In contrast, the PLA has not tested any of their asserted A2AD capability, which is much quoted in US-search, acquisition, launch, guide, and end-game maneuver. So far they have poked a few holes in their land target outlined like a Navy Carrier. This is 1960s stuff.
The involvement of THAAD in an Aegis engagement grid may actually give” Big Army” employing ADA capability both a realistic and important way ahead to for them to make a contribution to the Air Sea Battle within resources available.
Currently it looks like the Army is assuming they can utilize AF lift as their announced right to move 700 troops around the Pacific every three months, which is an incredibly waste of resources and taxing on a lift fleet already stretched to the limit. The Afghan tax on Air Force lift has to be paid back.
The Marines know how to maneuver forces at sea and in the air to protect islands–and also deny the PLA any opportunity for them to go “feet wet” to grab Islands for their strategic use.
The USAF could stage an Army THAAD battery on a runway anywhere around Pacific. The USAF would have no problem doing just that and it sure beats the resource drain on AF heavy lift of moving 700 Army troops around every three months as proposed in their Pacific Pathways emerging doctrine.
The THAAD package could go from the runway to an Amphip, Deck or directly to MV-22s and Heavy lift helos to move this capability to a couple of rocks jutting out of Pacific.

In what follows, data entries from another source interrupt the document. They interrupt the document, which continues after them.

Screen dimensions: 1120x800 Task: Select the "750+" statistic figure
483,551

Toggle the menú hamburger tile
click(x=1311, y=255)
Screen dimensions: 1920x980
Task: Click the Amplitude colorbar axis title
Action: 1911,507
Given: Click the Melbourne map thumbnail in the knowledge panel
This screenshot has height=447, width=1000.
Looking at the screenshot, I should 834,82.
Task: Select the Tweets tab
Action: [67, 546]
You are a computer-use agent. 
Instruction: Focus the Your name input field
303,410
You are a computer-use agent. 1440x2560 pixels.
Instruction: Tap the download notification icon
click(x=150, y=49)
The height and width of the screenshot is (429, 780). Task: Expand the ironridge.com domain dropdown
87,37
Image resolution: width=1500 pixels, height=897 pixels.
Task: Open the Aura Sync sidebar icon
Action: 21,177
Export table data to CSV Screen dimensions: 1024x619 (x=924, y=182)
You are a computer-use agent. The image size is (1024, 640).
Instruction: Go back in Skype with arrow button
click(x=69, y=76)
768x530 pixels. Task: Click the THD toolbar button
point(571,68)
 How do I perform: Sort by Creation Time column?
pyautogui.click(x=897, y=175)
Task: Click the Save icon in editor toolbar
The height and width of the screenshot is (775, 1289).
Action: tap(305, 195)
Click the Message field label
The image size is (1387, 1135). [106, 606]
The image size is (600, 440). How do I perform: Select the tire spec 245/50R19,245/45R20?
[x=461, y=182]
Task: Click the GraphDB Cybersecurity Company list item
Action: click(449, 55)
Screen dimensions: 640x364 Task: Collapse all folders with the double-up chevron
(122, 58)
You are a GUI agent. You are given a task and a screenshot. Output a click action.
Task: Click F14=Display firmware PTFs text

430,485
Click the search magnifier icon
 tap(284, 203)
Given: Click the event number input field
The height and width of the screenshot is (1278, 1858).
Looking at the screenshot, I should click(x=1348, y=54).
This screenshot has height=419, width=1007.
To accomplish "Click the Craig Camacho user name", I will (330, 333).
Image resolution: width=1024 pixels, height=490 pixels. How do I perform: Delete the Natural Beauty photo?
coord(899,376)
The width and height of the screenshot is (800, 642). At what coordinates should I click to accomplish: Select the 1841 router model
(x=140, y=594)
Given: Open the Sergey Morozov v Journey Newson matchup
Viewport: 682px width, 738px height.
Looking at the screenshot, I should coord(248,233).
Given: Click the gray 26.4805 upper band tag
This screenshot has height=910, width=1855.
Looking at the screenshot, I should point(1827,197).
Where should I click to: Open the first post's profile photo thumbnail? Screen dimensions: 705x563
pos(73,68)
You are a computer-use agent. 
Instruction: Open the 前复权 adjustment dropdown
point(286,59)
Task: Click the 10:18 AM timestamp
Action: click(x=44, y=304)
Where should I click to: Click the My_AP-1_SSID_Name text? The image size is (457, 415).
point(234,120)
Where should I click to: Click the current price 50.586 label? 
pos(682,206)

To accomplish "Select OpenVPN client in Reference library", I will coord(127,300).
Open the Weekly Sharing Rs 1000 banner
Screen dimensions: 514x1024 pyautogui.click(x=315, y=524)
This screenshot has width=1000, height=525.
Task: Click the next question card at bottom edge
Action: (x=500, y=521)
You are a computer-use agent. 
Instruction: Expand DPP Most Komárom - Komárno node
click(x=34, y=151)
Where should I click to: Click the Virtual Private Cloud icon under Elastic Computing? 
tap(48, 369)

The Island Geography around the Pacific Rim is a critical physical reality which such a deployment approach can play to:
Japan is an archipelago of 6,852 islands;
The Philippine archipelago comprises 7,107 islands, of which only about 2,000 are inhabited;
Korea has more than 3,300 islands;
Vietnam has 20 Islands-including their claim on Sprats and Parcels cluster;
And finally, Republic of China islands provide additional deployment options.
The geography of islands inside the Pacific strategic quadrangle can favor moving a THAAD Battery to various pre-planned island launch pads to protect vital runways and harbors.
When combined with Aegis ships and 7th AF maneuverability, cross-domain synergy is enhanced which can then greatly complicate PLA and NK targeting and thereby enhance deterrence.
So much for the “run-away” A2AD bogy man-especially with F-35 arrival in the region, which will extend significantly the forward reach of the sensor package to work with defensive systems!
Now if the US National Command Authority and Secretary of Defense could just convince the Army to consider accepting a strategic view that cross-domain 21st Century technology (not just boots on the ground for their own sake) can move war wining capability ADA into a strategic battle position inside our Strategic Quadrangle by Air instead of “the caissons go rolling along ”
The biggest show stopper could be fighting a tradition from 1908 (date of song)-that has very little appreciation for an Air/Sea Battle–over the expanse of the Pacific OCEAN.
WW II was Island hopping for offensive air power-but first the enemy air threat had to be beaten back, or there would be big holes in runways and destroyed aircraft on the ground.
One could imagine the PLAAF and 2nd Arty surprise if a lot of “rocks” off shore around PRC became fortified shooters linked into Aegis Carrier Battle Groups, the USN/USMC “Gator Forces” and 7th AF air mobility and Pacific strike capability mutually cross linked and reinforced with allied capability into a solid honeycomb of Pacific defense only activated when needed.